> [Work request]: Your answer must be the lines from the first one in the material through the line with "Task: View the 1 año chart", retyped exactly and with no pictures.

> [Stored data]:
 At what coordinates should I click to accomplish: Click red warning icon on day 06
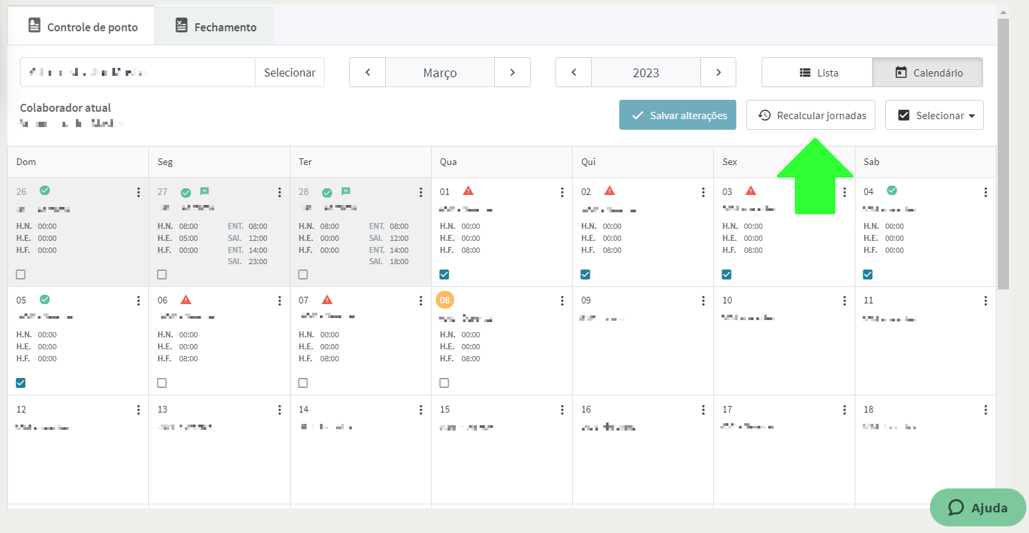186,299
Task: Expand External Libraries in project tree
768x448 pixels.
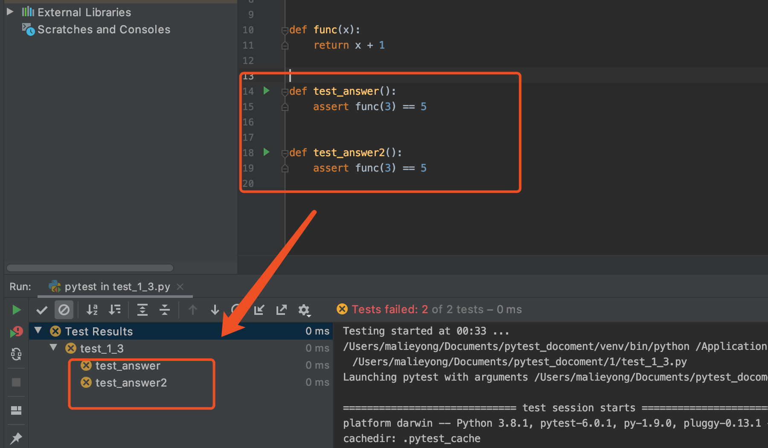Action: tap(10, 12)
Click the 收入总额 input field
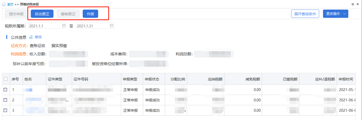Image resolution: width=362 pixels, height=120 pixels. click(x=68, y=54)
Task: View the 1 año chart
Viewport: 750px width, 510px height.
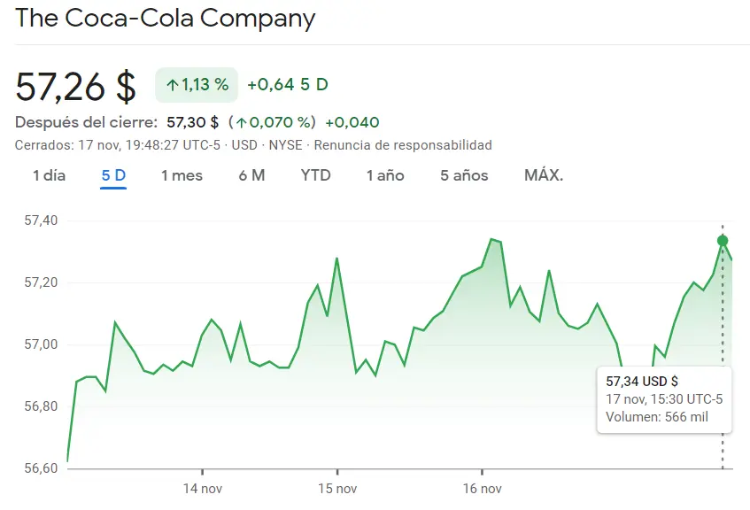Action: (384, 175)
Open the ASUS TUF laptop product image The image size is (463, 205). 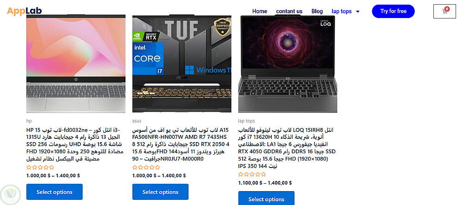click(182, 64)
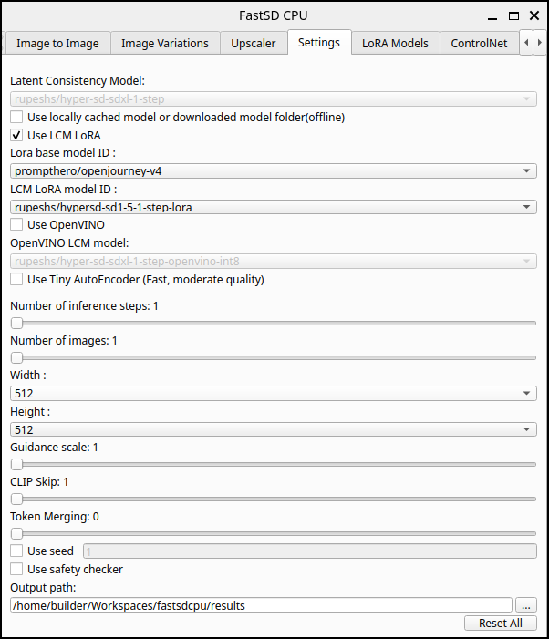Open the Lora base model ID dropdown
The image size is (549, 639).
point(273,170)
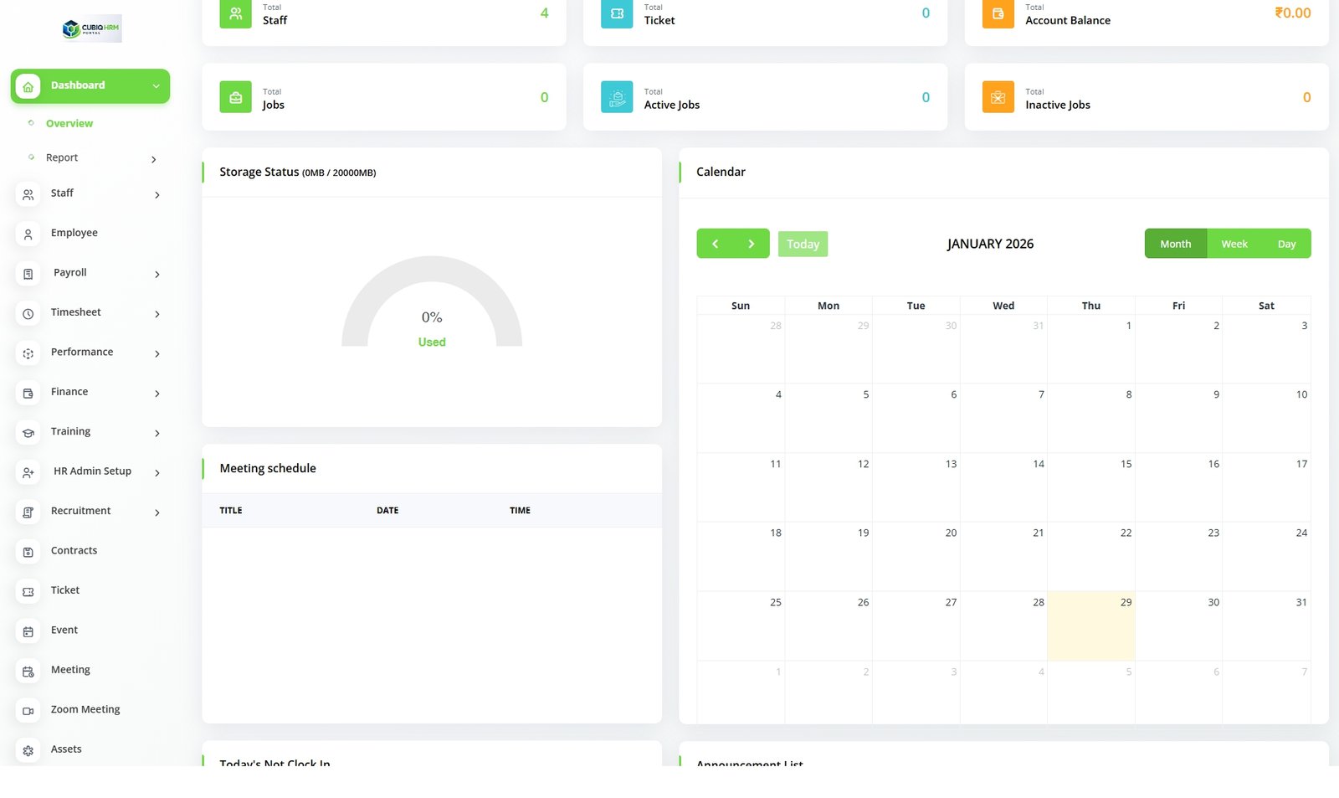
Task: Switch calendar to Day view
Action: 1286,244
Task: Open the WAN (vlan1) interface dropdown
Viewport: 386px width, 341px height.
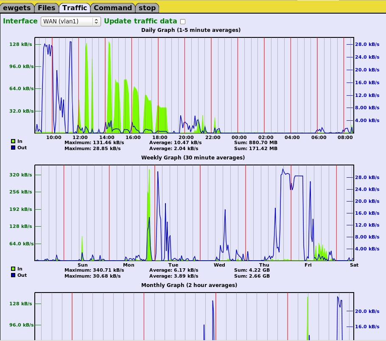Action: [x=71, y=21]
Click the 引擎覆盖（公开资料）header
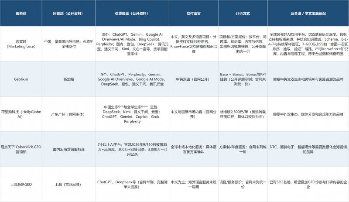Viewport: 349px width, 202px height. (x=132, y=14)
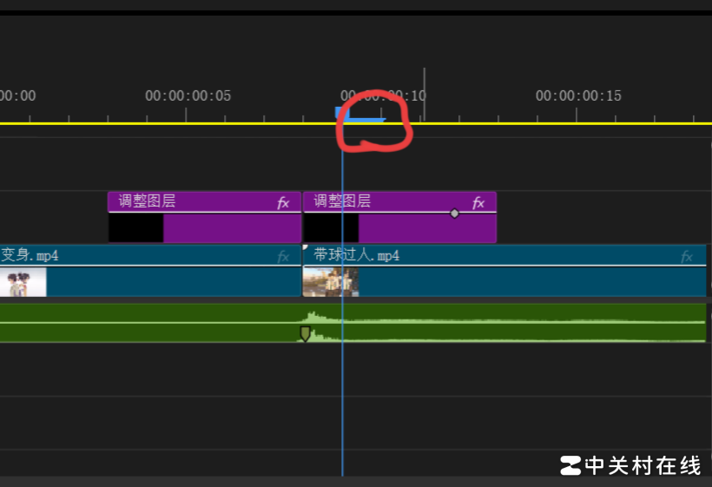Select the green audio waveform clip

pos(521,332)
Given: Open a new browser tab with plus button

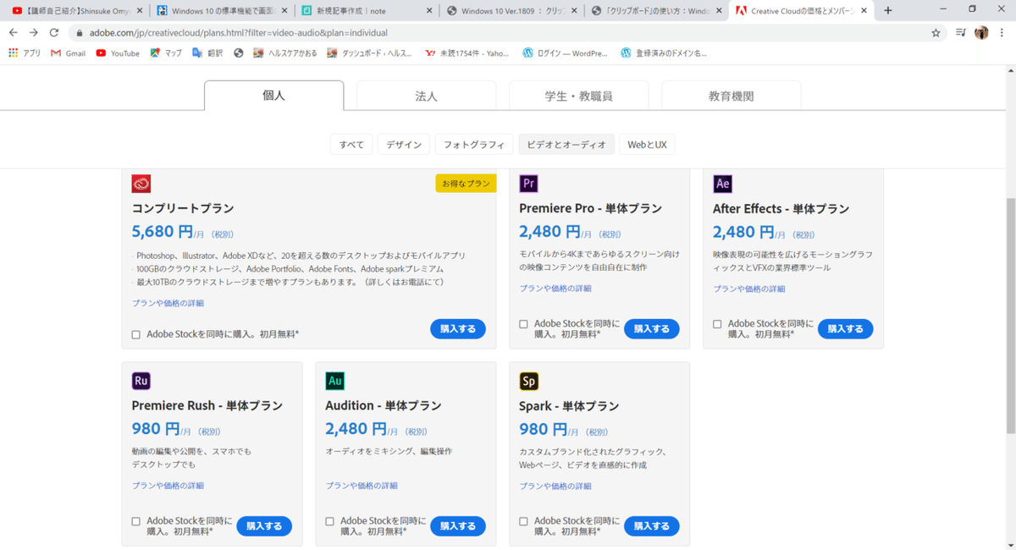Looking at the screenshot, I should click(888, 11).
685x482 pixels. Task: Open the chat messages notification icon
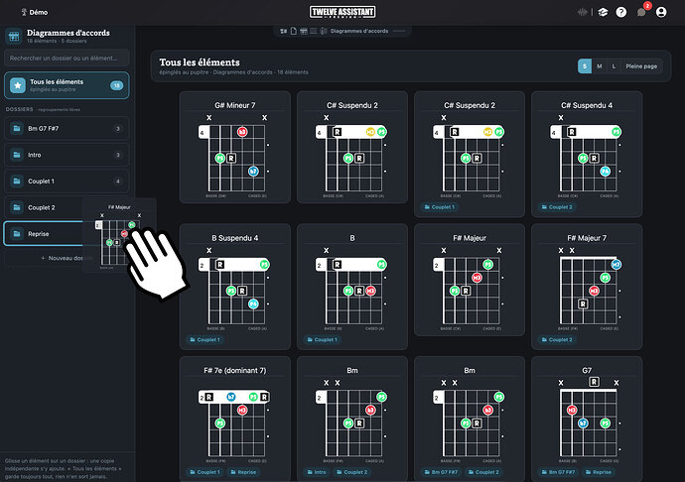click(641, 12)
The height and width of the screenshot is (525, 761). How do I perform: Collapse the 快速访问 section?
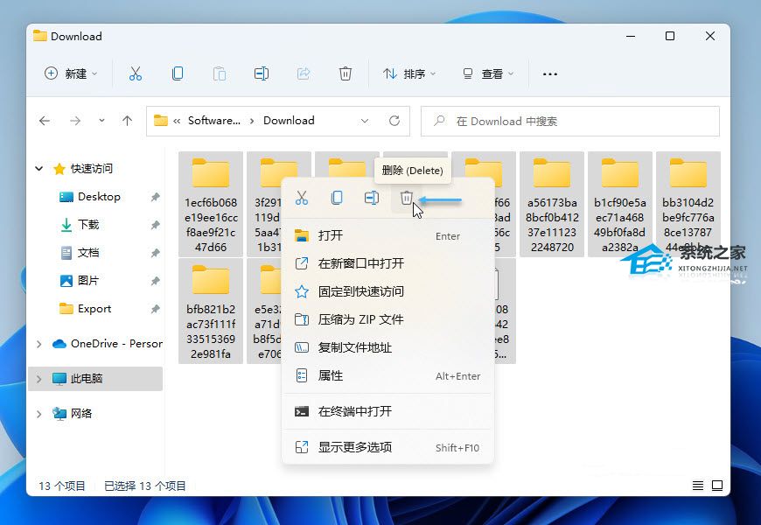[38, 169]

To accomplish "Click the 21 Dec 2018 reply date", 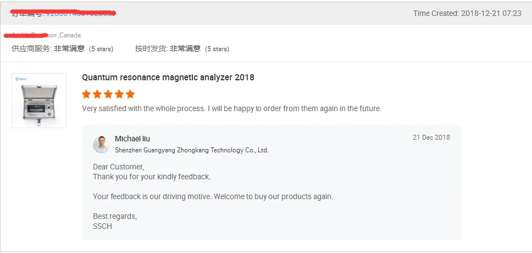I will pyautogui.click(x=431, y=138).
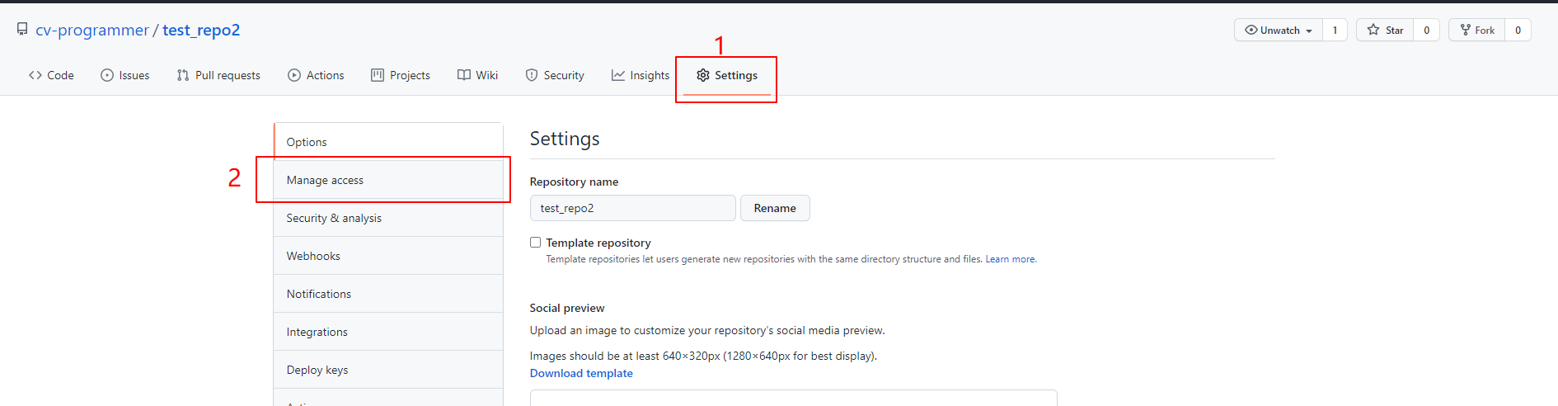The height and width of the screenshot is (406, 1558).
Task: Fork this repository
Action: 1477,31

> [Solution for this problem]:
 At what coordinates should I click to accomplish: Click red warning icon on day 06
186,299
Task: Expand External Libraries in project tree
768x448 pixels.
Action: tap(10, 12)
Click the 收入总额 input field
Image resolution: width=362 pixels, height=120 pixels. click(x=68, y=54)
Task: View the 1 año chart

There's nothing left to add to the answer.